Listed records Start Marker

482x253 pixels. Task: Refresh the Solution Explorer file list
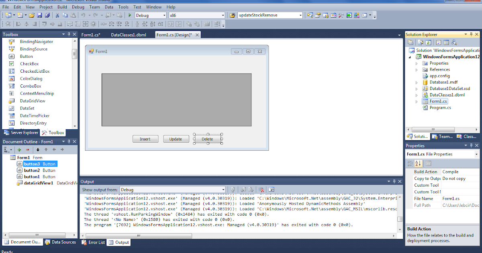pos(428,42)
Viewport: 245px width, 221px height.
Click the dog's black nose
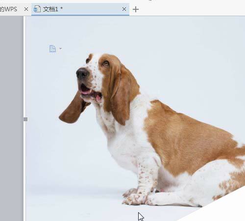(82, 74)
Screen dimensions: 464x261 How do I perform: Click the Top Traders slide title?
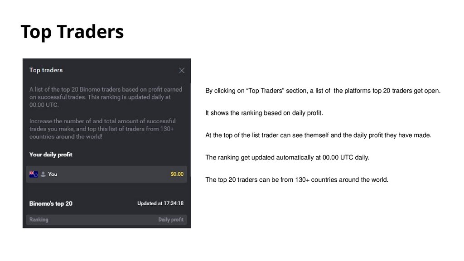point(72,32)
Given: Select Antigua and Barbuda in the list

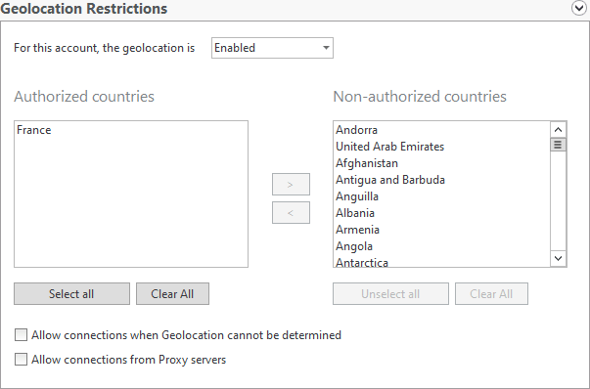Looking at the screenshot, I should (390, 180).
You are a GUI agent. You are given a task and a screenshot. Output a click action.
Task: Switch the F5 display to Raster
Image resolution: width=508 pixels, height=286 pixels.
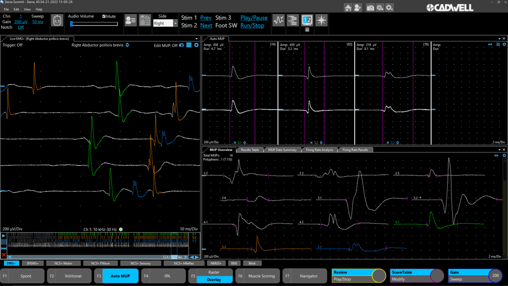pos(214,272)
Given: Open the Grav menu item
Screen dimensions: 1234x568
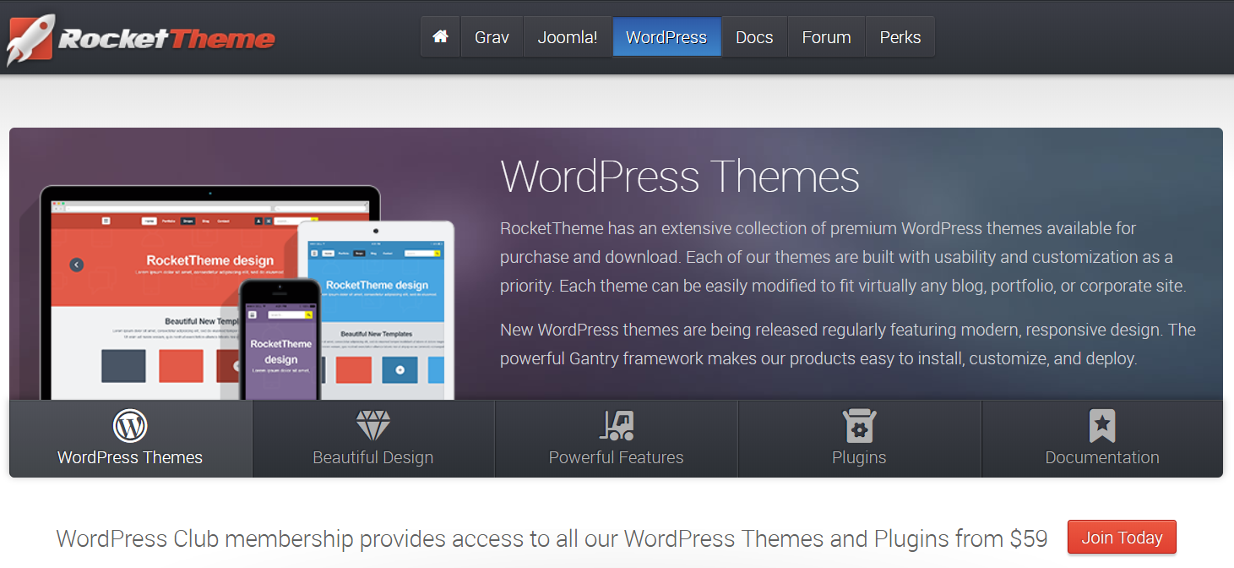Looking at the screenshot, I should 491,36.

Listed records End Marker

» **Action item**:
Output verbatim the lines beginning at the line with "Click the dog's black nose" and ending at the last line of the material above, inclusive. Do not carry over any pictures.

» **Written response**:
Click the dog's black nose
(82, 74)
Screen dimensions: 464x261 How do I perform: Click the Top Traders slide title?
point(72,32)
Given: Select Antigua and Barbuda in the list

Looking at the screenshot, I should (390, 180).
You are a GUI agent. You are given a task and a screenshot. Output a click action.
Task: Switch the F5 display to Raster
Image resolution: width=508 pixels, height=286 pixels.
pos(214,272)
Given: Open the Grav menu item
Screen dimensions: 1234x568
Looking at the screenshot, I should 491,36.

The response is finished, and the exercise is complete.